Utah becomes first in the nation to lower the legal limit to .05

Washington D.C.—Today, the Utah Senate Passed H.B. 155, which would lower the legal blood-alcohol content (BAC) limit from .08 to .05. With Governor Herbert already on the record supporting the legislation, passage appears imminent. This will make Utah the first state in the nation to move to a .05 legal limit. The American Beverage Institute, which testified against the bill in the Senate Transportation Committee, strongly opposes the passing of H.B. 155 and similar proposed legislation in Washington and Hawaii. Lowering the legal BAC limit will negatively impact the hospitality industry, but won’t reduce traffic fatalities as intended.
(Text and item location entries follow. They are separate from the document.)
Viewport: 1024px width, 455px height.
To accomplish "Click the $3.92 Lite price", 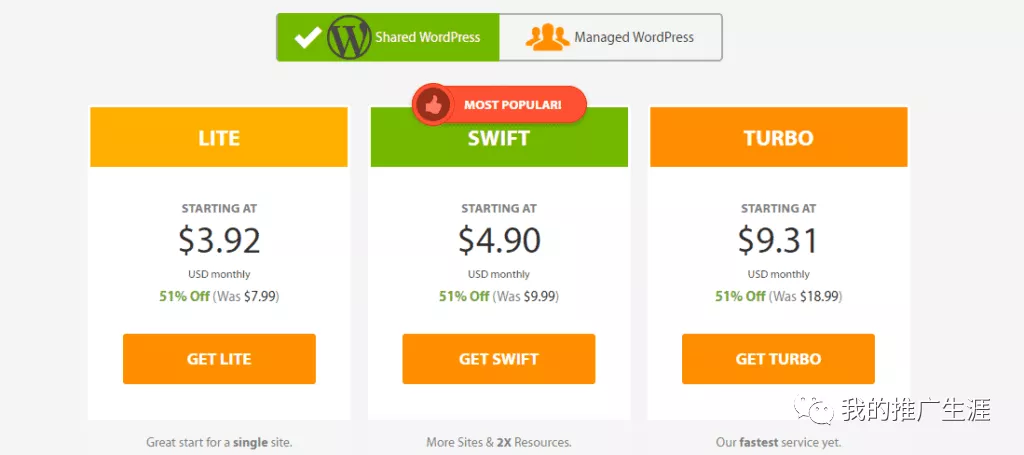I will point(219,241).
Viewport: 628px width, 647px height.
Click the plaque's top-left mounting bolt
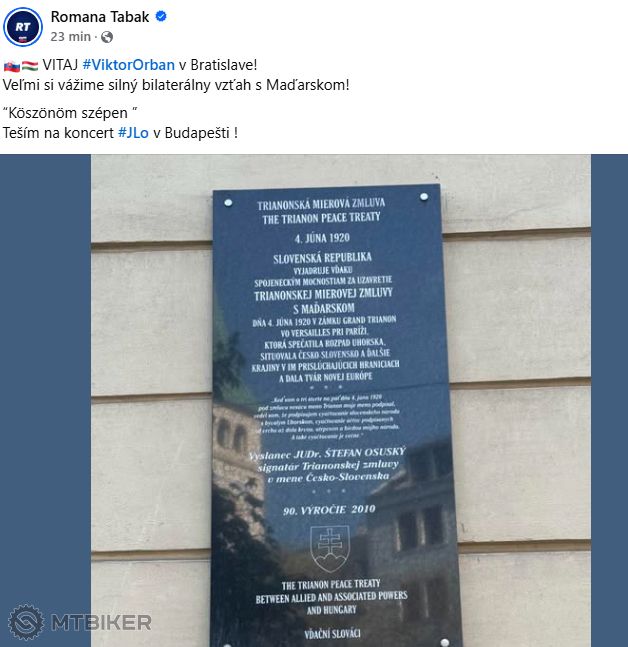[x=228, y=203]
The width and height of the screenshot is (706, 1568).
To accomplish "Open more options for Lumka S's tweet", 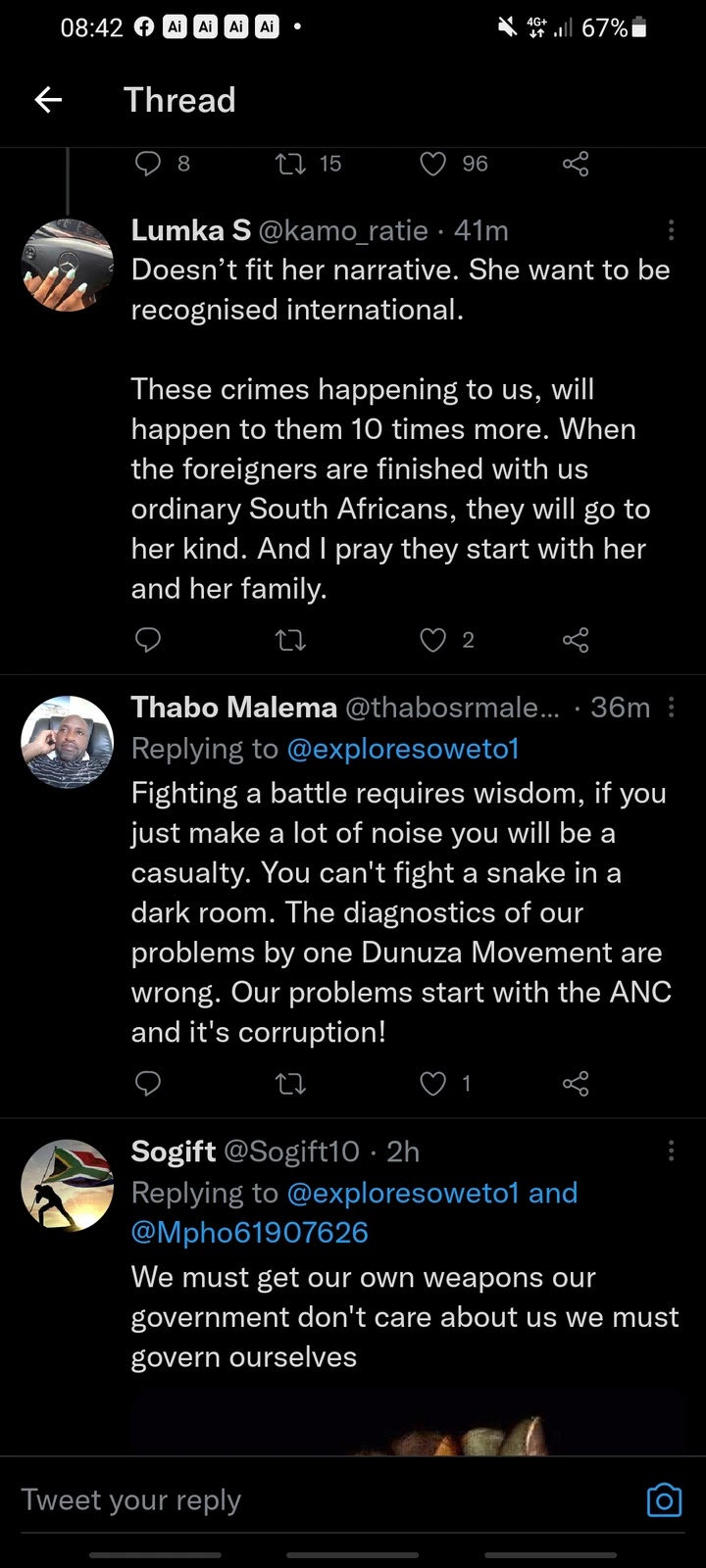I will (x=671, y=230).
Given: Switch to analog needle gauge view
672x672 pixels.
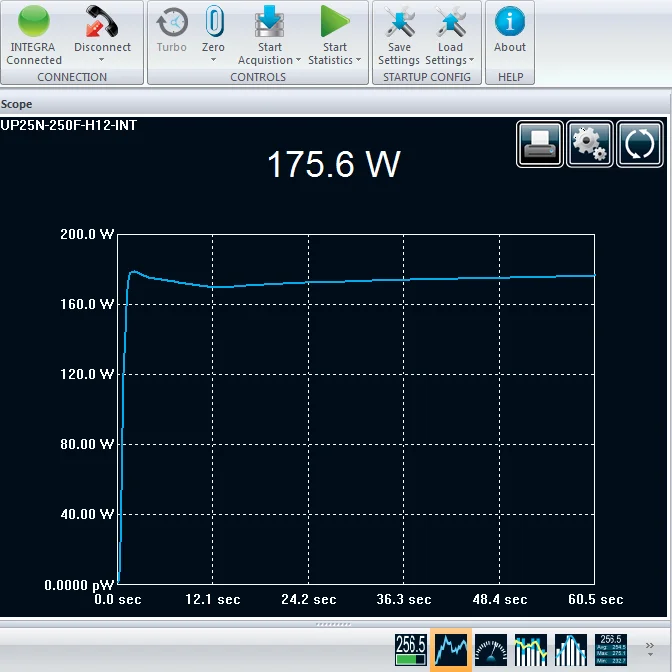Looking at the screenshot, I should [490, 648].
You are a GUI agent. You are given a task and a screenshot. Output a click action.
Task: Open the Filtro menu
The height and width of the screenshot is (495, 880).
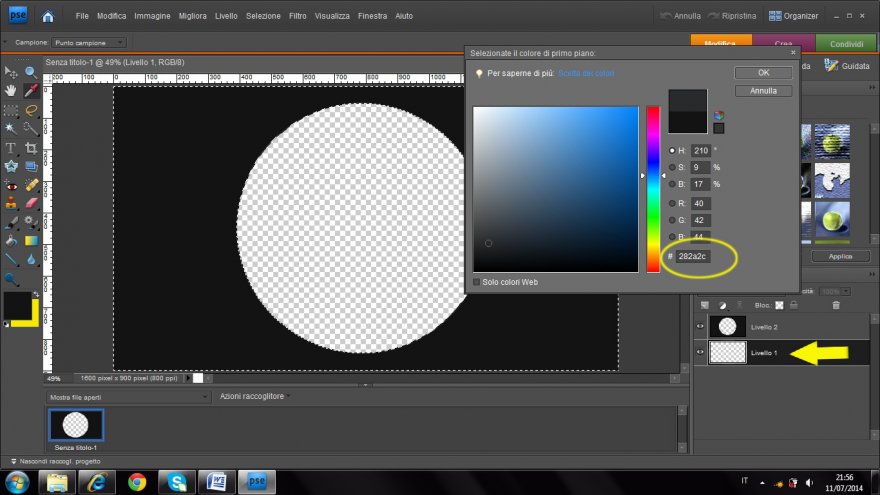(x=297, y=17)
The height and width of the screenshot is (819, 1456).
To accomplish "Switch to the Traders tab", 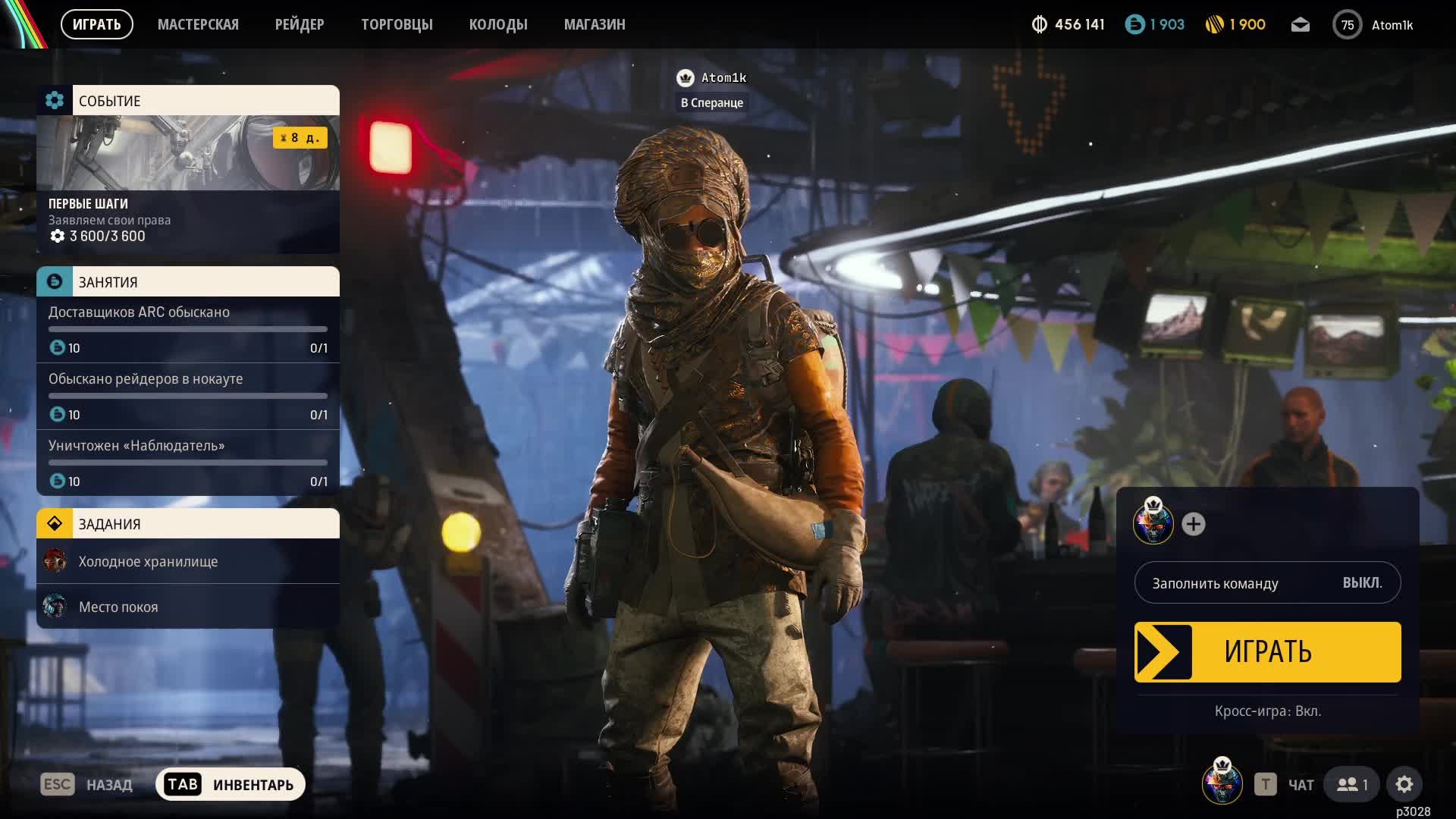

American Beverage Institute Managing Director, Sarah Longwell, released the following statement in response to the bill’s passage:

By passing H.B. 155 and lowering the legal BAC limit to .05 Utah legislators have damaged the state’s hospitality and tourism industries, while doing little to make the roads safer. Over 77 percent of alcohol-related traffic fatalities in Utah are caused by people with BACs of .15 and above, and the average BAC of someone in a fatal crash is .20—well over twice the legal limit. Utah legislators missed an opportunity today to target the hard-core drunk drivers who cause the vast majority of drunk driving fatalities and instead decided to criminalize perfectly responsible behavior. A 120 pound woman can reach .05 with little more than one drink. Under this new law she can be arrested for driving and subject to fines, jail time, license revocation, increased insurance premiums and an ignition interlock, despite being less impaired than a driver talking on a hands-free cell phone. This law is so misguided even Mothers Against Drunk Driving refused to support it.